L'héritage Commune
- Présentation Tombeau d’un monde rêvé
- Autre papier Fouteurs de bordel, par Arno Bertina
- Autre papier La femme s’offre à la Commune, par Dominique Sigaud
- Entretien L’origine du chaos
- Autre papier Le premier mort de la Commune, par Pierre Vinclair
- Autre papier Un temps de repentis, par Michel Surya
- Autre papier Plaque de verre, par Nathalie Quintane
- Entretien Le rêve des reclus
La Commune est un moment extraordinaire ; à l’inventivité politique des communards a répondu une répression militaire et mémorielle très efficace puisque c’est un des événements les moins connus de l’histoire de France. L’anniversaire de ses 150 ans n’a pas été l’occasion d’un rééquilibrage ; des voix se sont élevées pour contester qu’il y ait à commémorer, et les tartuffes qui ont organisé des hommages aux communards se sont trompés. La mairie de Paris, par exemple, qui la même semaine aura organisé un hommage à Louise Michel ET la répression, sans discussion, d’une manifestation d’éboueurs – hommes et femmes pourtant mis à rude épreuve depuis le confinement de mars 2020. La fidélité aux insurgés de 1871 supposait pourtant qu’on respecte la détresse de nos contemporains… Trois choses ne sont pas pardonnées aux communards.
1) Avoir déshabillé le personnel politique de l’époque – en ne voulant pas rendre les canons, les Parisiens disaient à quel point ils soupçonnaient les élus d’être capables de s’entendre avec l’armée prussienne.
2) Avoir prouvé que l’homme n’est pas un loup pour l’homme en faisant voter des mesures démocratiques, égalitaristes et féministes (avant l’heure).
3) Avoir été capables de s’insurger et de se sacrifier pour ces grandes idées, avoir fait couler le sang pour qu’advienne une société plus juste – ce qui revenait à reprendre le flambeau de la Révolution française.

TÂCHES À FAIRE:
a – D'après le texte sur la Commune, qu'est-ce que les Parisiens refusaient de rendre ?
b – Dans le texte sur la Commune, relevez tous les noms de personnes placés juste après le mot « par ».
c – Poursuivez le texte sur la Commune à la suite de sa dernière phrase.

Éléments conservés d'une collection

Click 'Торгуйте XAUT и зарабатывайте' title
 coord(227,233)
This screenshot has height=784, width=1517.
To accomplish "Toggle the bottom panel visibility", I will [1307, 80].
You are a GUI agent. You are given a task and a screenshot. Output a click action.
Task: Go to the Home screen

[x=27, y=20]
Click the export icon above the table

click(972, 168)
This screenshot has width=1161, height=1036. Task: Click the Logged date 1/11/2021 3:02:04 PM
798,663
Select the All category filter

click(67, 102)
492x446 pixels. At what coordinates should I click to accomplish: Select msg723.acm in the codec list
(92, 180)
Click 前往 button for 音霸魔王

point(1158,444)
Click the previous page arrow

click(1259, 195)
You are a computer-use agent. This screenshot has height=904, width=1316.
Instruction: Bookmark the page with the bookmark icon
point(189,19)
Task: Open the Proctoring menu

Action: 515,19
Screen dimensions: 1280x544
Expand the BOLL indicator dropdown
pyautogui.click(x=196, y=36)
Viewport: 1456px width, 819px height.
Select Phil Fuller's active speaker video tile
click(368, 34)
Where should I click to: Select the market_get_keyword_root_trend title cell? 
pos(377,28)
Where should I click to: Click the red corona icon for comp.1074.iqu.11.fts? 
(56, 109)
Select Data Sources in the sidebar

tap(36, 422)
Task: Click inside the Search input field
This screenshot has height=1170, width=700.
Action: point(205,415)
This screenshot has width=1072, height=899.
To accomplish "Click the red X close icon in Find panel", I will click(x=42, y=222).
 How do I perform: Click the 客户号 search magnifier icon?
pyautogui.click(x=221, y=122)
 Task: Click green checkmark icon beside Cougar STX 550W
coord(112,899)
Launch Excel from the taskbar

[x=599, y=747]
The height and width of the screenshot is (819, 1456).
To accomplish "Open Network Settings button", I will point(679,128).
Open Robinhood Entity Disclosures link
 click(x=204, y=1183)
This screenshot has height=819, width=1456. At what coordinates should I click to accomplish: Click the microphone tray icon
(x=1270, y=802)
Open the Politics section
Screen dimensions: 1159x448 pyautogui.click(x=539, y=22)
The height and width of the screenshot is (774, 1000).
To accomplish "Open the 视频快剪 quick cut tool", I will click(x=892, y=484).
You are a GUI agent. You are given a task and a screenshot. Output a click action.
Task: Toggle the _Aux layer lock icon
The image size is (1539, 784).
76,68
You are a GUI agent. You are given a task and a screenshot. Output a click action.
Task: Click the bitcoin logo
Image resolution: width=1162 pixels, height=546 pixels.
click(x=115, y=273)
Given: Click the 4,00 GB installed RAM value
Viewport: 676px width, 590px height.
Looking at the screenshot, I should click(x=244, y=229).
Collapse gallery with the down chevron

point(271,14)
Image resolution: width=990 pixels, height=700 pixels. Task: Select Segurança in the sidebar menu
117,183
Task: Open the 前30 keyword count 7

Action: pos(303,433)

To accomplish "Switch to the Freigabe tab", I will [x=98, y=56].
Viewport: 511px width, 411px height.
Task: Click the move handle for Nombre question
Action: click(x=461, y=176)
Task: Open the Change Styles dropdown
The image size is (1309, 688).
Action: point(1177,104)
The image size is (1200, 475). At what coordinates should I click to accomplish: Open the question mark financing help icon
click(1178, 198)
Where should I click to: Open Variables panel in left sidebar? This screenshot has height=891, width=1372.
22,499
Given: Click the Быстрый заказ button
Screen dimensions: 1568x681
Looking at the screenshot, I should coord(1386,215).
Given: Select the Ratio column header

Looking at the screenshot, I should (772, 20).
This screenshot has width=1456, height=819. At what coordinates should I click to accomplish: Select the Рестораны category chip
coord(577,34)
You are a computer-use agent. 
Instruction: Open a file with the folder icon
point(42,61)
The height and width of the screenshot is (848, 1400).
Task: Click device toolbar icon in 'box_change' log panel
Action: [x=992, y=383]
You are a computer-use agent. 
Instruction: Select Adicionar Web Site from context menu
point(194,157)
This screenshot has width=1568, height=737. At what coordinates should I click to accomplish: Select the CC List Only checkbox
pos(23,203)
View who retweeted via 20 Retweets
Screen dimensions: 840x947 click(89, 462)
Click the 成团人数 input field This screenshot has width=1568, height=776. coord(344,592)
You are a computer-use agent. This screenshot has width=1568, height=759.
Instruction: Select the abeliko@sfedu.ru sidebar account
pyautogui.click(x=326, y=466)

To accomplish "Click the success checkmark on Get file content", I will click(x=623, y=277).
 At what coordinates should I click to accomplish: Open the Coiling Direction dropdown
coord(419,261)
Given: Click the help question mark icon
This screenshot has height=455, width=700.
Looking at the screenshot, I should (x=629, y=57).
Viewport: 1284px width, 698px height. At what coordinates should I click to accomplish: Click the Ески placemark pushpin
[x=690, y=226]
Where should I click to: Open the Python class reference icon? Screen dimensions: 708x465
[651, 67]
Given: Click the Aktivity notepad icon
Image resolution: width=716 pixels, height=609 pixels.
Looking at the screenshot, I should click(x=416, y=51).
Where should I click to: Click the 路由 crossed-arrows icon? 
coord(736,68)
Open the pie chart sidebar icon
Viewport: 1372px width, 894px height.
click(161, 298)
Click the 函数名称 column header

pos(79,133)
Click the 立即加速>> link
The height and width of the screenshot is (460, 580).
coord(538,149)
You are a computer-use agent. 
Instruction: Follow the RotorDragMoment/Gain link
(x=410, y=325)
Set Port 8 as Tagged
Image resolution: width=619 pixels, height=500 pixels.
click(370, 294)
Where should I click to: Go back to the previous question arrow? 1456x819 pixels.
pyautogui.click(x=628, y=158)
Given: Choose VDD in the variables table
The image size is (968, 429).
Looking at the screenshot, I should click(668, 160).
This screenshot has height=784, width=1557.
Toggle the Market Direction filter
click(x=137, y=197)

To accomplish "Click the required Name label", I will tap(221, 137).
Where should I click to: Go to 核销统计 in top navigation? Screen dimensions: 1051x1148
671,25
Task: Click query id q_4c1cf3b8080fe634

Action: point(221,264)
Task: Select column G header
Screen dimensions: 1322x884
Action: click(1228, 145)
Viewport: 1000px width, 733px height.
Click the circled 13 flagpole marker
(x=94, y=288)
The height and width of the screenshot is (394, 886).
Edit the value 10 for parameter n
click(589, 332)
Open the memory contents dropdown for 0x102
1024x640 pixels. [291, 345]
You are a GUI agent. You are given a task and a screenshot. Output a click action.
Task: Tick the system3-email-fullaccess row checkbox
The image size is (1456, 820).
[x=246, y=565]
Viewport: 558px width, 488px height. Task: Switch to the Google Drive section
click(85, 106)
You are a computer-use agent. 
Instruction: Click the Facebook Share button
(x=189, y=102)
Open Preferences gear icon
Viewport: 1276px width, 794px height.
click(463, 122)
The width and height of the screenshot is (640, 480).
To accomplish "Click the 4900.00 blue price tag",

RÉPONSES PAR TÂCHE:
a – Les canons.

b – Arno Bertina, Dominique Sigaud, Pierre Vinclair, Michel Surya, Nathalie Quintane

c –
La répression fut spectaculaire (les historiens parlent de 8000 morts pour la seule Semaine sanglante), mais il fallut encore l’assortir d’une condamnation morale des crimes de la Commune. Inutile d’entrer dans une bataille des chiffres, elle est toujours perdue ; pour peu que les opprimés aient exécuté un seul représentant de l’ordre en place il se trouvera toujours des gens pour justifier que mille insurgés soient fusillés.
Les représailles militaires et la condamnation morale expliquent en grande part le discrédit radical de l’action violente, en France, tout au long du vingtième siècle. Les forces de gauche n’ont jamais pu recourir à l’action violente, en quelque sorte. L’épuration n’eut pas lieu en France comme elle eut lieu en Italie, où elle ne visa pas les femmes à tondre mais les grands bourgeois complices du régime fasciste. Et quand apparut Action Directe, à la fin des années 70, on sut vite qu’ils disposaient de peu de soutiens dans la population – à la différence des Brigades Rouges en Italie et de la Fraction Armée Rouge en Allemagne.
Mais si la voie violente est barrée force est de constater que la voie réformiste l’est tout autant. Je termine ces jours-ci un livre que les éditions Verticales publieront en octobre prochain, Ceux qui trop supportent. En Creuse, à La Souterraine précisément, se trouve une usine qui aura changé dix fois de propriétaires entre 1991 et 2017. Elle est connue sous le nom de GM&S, c’est l’étiquette qui était la sienne au moment de la dernière catastrophe en date : un Plan de...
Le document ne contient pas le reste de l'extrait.